In the months ahead I have much to share with you, and I look forward to continuing our incredible journey together to achieve American greatness for all of our people. There has never been anything like it!
We have so much work ahead of us, and soon we will emerge with a vision for a bright, radiant, and limitless American future.
Together there is nothing we cannot accomplish.
We remain one People, one family, and one glorious nation under God, and it’s our responsibility to preserve this magnificent inheritance for our children and for generations of Americans to come.
May God bless all of you, and may God forever bless the United States of America.
Breaking: Senate votes to acquit former President Trump
For the second time in 13 months, the Senate on Saturday voted to acquit former President Donald Trump of impeachment.
The Senate needed two-thirds of the 100-member body to vote against Trump in order to convict him of the charge he incited the deadly insurrection at the U.S. Capitol, but fell short with 57 members finding him guilty and 43 finding him not guilty.
All 48 Democrats, both independents and seven Republicans voted against Trump.
The GOP senators who voted to convict Trump were Richard Burr of North Carolina, Bill Cassidy of Louisiana, Susan Collins of Maine, Lisa Murkowski of Alaska, Mitt Romney of Utah, Ben Sasse of Nebraska and Pat Toomey of Pennsylvania.
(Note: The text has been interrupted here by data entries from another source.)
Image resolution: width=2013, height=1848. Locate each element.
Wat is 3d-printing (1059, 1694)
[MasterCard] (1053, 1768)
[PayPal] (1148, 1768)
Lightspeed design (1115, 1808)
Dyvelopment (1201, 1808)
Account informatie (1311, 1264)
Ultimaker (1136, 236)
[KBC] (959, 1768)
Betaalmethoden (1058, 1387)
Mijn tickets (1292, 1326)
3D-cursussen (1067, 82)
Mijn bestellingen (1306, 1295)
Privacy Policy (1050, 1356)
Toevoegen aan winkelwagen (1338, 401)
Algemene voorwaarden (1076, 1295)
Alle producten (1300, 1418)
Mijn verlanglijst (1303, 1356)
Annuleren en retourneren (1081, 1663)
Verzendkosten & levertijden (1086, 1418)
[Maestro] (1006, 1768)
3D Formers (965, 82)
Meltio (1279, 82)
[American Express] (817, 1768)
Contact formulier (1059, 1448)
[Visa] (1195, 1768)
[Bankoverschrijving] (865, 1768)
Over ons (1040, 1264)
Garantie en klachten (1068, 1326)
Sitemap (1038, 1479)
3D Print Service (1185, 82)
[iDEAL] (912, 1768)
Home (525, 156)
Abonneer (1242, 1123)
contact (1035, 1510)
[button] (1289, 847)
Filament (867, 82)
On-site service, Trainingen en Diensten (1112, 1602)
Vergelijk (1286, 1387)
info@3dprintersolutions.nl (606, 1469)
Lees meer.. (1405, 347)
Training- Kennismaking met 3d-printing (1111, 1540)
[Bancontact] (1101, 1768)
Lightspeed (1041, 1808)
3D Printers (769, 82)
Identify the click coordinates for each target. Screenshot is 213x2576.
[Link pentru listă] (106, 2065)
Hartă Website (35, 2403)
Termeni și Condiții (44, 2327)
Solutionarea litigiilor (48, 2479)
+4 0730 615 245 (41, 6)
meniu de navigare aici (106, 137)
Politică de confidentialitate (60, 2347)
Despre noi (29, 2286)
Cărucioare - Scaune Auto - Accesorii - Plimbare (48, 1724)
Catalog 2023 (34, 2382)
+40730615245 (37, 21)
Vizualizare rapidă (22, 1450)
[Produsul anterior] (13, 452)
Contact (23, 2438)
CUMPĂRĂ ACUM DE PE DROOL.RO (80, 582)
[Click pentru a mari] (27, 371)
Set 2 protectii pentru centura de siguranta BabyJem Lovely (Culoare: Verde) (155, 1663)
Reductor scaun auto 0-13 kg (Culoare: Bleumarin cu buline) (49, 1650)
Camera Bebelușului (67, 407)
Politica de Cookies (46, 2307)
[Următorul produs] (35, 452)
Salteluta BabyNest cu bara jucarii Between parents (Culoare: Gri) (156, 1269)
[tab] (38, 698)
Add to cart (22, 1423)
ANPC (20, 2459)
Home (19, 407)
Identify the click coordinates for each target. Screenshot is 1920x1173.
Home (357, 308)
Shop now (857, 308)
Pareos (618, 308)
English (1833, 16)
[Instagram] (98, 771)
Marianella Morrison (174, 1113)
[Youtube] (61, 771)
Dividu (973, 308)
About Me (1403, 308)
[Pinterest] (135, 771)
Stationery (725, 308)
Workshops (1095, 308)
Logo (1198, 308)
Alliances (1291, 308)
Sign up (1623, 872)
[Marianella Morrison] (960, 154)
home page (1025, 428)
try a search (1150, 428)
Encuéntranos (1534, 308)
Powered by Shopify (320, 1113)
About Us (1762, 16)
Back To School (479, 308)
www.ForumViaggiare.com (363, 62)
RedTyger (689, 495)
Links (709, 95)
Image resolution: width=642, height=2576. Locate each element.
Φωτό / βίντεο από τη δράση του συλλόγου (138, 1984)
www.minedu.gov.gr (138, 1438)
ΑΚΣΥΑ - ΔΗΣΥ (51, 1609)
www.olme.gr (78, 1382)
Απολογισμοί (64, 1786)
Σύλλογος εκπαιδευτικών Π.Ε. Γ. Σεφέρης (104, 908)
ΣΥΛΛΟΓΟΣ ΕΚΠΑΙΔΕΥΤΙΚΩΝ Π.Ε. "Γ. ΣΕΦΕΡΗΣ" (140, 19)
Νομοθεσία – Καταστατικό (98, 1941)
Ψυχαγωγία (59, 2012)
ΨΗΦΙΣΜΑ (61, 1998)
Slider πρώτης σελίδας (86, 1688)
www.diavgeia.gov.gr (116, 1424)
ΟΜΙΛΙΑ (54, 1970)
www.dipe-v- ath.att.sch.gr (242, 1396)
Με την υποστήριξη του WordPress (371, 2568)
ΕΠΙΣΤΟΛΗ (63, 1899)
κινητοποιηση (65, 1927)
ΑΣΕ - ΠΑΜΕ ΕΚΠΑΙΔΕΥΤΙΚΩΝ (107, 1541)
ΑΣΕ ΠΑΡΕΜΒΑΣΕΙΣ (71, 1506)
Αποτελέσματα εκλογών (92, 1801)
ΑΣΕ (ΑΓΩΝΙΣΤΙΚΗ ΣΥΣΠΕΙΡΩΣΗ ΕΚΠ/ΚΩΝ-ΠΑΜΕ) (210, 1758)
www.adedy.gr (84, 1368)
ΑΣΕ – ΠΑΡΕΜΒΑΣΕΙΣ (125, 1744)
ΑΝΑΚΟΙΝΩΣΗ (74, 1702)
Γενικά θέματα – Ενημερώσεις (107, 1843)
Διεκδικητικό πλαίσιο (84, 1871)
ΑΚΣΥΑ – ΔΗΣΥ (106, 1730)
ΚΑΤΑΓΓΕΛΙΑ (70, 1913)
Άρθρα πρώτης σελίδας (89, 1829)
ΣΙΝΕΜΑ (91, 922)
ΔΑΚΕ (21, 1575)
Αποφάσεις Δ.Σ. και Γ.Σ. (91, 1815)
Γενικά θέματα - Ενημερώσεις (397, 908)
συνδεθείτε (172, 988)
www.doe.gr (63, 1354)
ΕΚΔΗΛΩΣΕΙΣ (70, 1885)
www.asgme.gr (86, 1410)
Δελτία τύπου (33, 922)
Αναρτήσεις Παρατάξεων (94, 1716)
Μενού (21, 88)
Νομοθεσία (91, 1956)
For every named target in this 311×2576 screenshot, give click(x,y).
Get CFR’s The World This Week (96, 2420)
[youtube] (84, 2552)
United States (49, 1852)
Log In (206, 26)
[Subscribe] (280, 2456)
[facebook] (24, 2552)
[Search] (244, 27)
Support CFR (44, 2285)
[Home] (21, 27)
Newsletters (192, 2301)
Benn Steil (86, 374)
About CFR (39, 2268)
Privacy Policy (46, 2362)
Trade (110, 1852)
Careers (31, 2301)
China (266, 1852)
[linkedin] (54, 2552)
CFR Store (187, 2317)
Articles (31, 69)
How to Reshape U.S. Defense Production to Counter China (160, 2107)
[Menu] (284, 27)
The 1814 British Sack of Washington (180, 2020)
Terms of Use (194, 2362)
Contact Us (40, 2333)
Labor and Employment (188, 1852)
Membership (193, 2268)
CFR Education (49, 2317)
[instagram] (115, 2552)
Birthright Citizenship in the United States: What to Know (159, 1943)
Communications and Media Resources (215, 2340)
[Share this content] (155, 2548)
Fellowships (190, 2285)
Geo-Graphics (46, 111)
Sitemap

Romney was the only Republican to vote to convict at Trump's first impeachment trial while both Burr and Toomey are set to retire at the end of their current terms.
The trial began Tuesday but wrapped up quickly after Trump's defense team kept their arguments short and Democrats opted not to push for witnesses earlier Saturday.
Democrats closing argument: Trump 'must pay the price' for inciting insurrection
Raskin (via Reuters TV)
Rep. Jamie Raskin, D-Md., the lead impeachment manager for House Democrats, concluded their case where it began: with an argument that former President Donald Trump incited the violent mob that breached the U.S. Capitol on Jan. 6, leaving five people dead and dozens injured.
"We are defending the U.S. senate and U.S. House against a president who acted no better than a marauder and a member of that mob by inciting those people to come here and in many ways he was worse," Raskin said. "He named the date. He named the time. He brought them here and now he must pay the price."
Trump defense begins closing arguments, say Democrats 'violently breached' due process
Van der Veen (via Reuters TV)
Former President Donald Trump's defense counsel began their closing arguments by stating they would not be going nearly as long as their counterparts, although they have up to two hours available. The Democratic impeachment managers reserved 28 minutes they could still potentially use.
Michael van der Veen, one of Trump's lawyers, began his closing statement by complaining that the House Democrats did not follow due process in presenting their closing arguments by allegedly introducing new video evidence that wasn't shown previously.
"It's a basic fundamental principle of due process and fairness," van der Veen said. "And that was violently breached today."